# Beautiful Fall Evening Burgers



## cookking (Oct 29, 2012)

The plan changed yesterday from grilled sausage poboys to grilled burgers. Some were mixed with diced sweet and hot jalapeno pepper relish. Those were for me  and they came out delicious. 
Had a lil apple wood on the grill shelf so I used that for a lil smoke and it was smelling fantastic out in that cool fresh air outside last night. 
What better than a Bayou Teche LA 31 Boucanee Smoked Wheat Ale to enjoy with the wonderful smoky aroma of burgers on the grill.

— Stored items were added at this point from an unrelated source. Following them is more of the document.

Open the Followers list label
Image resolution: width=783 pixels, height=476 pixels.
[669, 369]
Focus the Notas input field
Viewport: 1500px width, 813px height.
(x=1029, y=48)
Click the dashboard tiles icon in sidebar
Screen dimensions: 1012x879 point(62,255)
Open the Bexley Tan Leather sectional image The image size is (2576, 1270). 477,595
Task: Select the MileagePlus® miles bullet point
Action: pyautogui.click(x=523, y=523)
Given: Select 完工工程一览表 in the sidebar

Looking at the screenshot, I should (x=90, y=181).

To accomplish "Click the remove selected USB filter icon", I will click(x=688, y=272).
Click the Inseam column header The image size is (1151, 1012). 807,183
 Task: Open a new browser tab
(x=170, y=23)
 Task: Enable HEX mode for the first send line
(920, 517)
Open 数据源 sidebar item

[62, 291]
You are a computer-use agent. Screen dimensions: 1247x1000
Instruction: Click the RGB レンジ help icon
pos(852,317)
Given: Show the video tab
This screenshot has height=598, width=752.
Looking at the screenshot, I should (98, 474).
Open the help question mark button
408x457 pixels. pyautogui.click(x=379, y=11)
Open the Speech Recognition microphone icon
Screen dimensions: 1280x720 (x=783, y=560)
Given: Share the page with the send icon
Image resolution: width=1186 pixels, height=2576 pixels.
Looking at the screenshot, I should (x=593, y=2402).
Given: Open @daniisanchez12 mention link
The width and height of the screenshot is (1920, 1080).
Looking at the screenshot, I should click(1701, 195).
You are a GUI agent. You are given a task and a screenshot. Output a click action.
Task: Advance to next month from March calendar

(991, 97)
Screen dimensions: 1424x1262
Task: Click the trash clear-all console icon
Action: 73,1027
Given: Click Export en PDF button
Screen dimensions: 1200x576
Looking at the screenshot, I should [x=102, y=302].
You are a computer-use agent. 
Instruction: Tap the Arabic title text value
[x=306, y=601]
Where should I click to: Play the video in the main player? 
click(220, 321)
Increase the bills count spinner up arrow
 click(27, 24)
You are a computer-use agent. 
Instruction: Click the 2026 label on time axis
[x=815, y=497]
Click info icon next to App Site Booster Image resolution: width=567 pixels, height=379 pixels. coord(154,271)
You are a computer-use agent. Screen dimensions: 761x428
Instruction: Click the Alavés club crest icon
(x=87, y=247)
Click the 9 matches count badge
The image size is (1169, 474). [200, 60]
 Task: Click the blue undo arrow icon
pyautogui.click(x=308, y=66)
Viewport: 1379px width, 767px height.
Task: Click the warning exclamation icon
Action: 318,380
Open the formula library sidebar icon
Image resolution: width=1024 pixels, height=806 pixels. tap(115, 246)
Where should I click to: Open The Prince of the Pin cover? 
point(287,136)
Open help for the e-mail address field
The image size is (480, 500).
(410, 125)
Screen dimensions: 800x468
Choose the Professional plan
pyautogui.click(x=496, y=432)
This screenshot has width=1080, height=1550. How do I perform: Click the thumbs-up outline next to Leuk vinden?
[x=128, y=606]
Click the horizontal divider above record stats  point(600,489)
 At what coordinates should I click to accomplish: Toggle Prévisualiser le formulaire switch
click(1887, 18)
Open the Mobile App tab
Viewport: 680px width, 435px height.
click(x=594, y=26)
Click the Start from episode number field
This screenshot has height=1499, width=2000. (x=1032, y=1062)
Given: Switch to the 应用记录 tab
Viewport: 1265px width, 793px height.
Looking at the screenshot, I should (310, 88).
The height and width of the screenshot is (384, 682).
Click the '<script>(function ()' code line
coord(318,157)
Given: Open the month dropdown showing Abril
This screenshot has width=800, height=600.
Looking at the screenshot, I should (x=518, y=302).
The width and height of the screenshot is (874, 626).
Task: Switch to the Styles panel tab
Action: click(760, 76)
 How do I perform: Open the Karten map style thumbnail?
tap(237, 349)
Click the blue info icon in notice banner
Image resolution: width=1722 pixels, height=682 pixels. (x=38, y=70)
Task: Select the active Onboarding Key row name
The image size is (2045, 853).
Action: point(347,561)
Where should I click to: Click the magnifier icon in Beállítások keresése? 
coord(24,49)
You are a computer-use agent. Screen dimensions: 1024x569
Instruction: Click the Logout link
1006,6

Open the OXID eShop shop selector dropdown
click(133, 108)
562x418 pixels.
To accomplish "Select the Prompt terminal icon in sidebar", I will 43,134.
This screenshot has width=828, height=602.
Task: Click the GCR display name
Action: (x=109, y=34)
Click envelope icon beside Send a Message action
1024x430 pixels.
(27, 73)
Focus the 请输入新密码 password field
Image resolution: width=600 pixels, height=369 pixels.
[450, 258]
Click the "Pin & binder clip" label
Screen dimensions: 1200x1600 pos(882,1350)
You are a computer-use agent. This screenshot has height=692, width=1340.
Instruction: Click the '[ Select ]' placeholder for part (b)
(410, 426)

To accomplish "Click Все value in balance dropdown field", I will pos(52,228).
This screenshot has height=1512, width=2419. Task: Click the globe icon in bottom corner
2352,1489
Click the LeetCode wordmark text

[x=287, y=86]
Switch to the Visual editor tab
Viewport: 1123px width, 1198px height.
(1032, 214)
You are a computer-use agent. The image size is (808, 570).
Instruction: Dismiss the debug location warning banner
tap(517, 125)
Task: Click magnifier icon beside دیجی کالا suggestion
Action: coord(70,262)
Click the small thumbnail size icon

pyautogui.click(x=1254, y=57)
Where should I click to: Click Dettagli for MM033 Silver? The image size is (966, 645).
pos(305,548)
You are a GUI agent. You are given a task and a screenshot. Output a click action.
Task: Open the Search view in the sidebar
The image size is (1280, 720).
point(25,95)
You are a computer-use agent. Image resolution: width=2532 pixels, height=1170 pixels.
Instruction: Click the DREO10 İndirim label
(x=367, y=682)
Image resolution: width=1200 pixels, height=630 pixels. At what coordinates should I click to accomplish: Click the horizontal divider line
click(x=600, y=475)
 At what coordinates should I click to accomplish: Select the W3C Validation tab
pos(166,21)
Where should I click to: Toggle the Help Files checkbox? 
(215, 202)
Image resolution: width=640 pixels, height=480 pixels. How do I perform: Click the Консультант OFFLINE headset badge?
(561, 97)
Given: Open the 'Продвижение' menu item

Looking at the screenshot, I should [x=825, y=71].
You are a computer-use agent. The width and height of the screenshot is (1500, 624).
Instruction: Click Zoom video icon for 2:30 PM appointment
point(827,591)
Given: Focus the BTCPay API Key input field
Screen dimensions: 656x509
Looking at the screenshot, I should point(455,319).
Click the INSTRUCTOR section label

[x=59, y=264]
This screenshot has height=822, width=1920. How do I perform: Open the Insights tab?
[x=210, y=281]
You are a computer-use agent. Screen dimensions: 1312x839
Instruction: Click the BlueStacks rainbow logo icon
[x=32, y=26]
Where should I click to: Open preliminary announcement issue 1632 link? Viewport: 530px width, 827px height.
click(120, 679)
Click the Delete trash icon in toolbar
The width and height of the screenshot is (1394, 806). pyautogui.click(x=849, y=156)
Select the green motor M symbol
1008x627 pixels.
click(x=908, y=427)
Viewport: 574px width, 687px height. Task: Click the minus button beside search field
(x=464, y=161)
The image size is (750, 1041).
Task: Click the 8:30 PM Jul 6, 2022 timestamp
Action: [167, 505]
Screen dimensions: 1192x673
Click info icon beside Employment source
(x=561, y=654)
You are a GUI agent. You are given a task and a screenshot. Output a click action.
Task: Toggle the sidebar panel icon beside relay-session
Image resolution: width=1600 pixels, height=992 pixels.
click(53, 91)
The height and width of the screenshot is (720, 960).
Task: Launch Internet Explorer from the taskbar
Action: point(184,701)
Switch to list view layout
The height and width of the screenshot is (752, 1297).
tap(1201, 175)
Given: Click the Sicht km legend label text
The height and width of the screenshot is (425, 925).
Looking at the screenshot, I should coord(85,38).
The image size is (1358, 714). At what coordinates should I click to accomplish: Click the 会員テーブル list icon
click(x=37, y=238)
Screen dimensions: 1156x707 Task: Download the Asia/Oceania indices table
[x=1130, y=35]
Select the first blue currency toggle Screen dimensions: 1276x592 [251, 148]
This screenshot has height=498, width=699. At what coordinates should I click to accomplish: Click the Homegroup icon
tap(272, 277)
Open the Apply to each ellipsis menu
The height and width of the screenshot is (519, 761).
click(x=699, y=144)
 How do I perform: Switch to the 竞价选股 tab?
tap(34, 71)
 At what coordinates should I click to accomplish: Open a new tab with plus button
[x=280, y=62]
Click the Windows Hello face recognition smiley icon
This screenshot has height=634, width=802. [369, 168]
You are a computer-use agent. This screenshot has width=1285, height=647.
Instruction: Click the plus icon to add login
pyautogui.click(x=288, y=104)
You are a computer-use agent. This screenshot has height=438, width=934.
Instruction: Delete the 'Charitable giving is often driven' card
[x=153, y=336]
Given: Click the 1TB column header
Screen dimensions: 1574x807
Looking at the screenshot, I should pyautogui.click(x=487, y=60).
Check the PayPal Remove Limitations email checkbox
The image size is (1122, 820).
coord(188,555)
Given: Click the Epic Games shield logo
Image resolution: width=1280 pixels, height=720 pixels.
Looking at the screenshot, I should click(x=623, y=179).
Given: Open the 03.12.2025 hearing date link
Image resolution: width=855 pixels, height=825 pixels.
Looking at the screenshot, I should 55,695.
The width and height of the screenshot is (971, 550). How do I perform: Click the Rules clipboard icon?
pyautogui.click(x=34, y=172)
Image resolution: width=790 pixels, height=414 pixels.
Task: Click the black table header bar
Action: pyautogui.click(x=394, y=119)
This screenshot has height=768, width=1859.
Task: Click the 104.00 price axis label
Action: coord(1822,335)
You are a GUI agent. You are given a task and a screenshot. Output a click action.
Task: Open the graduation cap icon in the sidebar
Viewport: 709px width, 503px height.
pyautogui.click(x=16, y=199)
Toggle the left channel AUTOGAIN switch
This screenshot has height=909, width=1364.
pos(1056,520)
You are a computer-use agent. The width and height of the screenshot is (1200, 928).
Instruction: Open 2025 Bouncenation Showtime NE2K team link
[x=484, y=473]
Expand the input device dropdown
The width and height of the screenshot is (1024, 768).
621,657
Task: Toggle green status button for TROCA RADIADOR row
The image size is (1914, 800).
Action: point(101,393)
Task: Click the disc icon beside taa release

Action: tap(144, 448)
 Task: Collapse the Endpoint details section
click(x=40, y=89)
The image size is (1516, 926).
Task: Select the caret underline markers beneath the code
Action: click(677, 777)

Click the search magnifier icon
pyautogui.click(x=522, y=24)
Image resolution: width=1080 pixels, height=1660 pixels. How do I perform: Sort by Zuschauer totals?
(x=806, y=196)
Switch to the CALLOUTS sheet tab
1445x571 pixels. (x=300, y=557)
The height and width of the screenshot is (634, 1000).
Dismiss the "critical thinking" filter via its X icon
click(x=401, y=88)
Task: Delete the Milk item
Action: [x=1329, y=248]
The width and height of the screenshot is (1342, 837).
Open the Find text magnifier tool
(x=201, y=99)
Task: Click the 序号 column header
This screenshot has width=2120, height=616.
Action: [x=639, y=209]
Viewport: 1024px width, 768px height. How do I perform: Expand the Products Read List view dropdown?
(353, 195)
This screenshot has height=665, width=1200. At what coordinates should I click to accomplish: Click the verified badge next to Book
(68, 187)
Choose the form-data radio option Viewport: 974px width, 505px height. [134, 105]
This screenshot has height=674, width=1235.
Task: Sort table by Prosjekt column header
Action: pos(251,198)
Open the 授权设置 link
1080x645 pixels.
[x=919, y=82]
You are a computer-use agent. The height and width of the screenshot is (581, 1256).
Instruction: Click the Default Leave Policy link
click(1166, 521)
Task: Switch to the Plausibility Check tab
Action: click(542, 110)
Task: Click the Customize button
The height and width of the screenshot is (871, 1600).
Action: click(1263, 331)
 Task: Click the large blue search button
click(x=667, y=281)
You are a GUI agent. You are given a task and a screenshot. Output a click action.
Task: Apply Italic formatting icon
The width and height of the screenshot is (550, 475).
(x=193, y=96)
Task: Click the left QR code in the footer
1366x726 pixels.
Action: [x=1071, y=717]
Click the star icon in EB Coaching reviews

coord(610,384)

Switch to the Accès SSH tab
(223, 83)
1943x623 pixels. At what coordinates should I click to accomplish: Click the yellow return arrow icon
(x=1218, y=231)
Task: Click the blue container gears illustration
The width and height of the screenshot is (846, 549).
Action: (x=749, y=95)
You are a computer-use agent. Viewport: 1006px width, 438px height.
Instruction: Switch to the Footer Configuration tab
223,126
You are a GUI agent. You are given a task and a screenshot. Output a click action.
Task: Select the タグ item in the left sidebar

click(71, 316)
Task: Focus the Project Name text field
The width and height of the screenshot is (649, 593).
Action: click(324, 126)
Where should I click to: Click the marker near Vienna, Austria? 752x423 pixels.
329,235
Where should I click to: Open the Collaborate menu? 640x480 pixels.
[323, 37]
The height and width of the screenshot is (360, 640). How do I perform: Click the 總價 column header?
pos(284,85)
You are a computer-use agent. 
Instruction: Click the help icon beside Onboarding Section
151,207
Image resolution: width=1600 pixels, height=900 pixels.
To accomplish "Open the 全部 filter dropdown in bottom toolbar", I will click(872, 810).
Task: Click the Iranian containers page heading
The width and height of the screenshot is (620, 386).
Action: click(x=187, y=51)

Since I was so busy yesterday I worked up a good appetite so it was a two burger night for me. Added a couple slices of pepperjack cheese too. 
I was going to fry some potatoes but decided to just enjoy some Lay's potato chips instead.


----------



## Nick Prochilo (Oct 29, 2012)

A thing of beauty!


----------



## Vermin999 (Oct 29, 2012)

That plated pic is a thing of beauty!!!


----------



## bbquzz (Oct 29, 2012)

What V said x 2!


----------



## bigwheel (Oct 29, 2012)

Wowser..I could eat a bite of that. Good job!!


----------



## Puff1 (Oct 29, 2012)

Great lookin' grub!
I'm a little concerned about the 'tater chip selection. I hear those Lays are made in Texas. 
If you don't have access to the Better Made chips....I'll send you a bag.
Texans in my opinion don't have a grasp on the whole potato chip deal.


----------



## dledmo (Oct 30, 2012)

Love me a good burger, simple yet delicious.


----------



## cookking (Oct 30, 2012)

Thanks guys! Those were some delicious juicy burgers.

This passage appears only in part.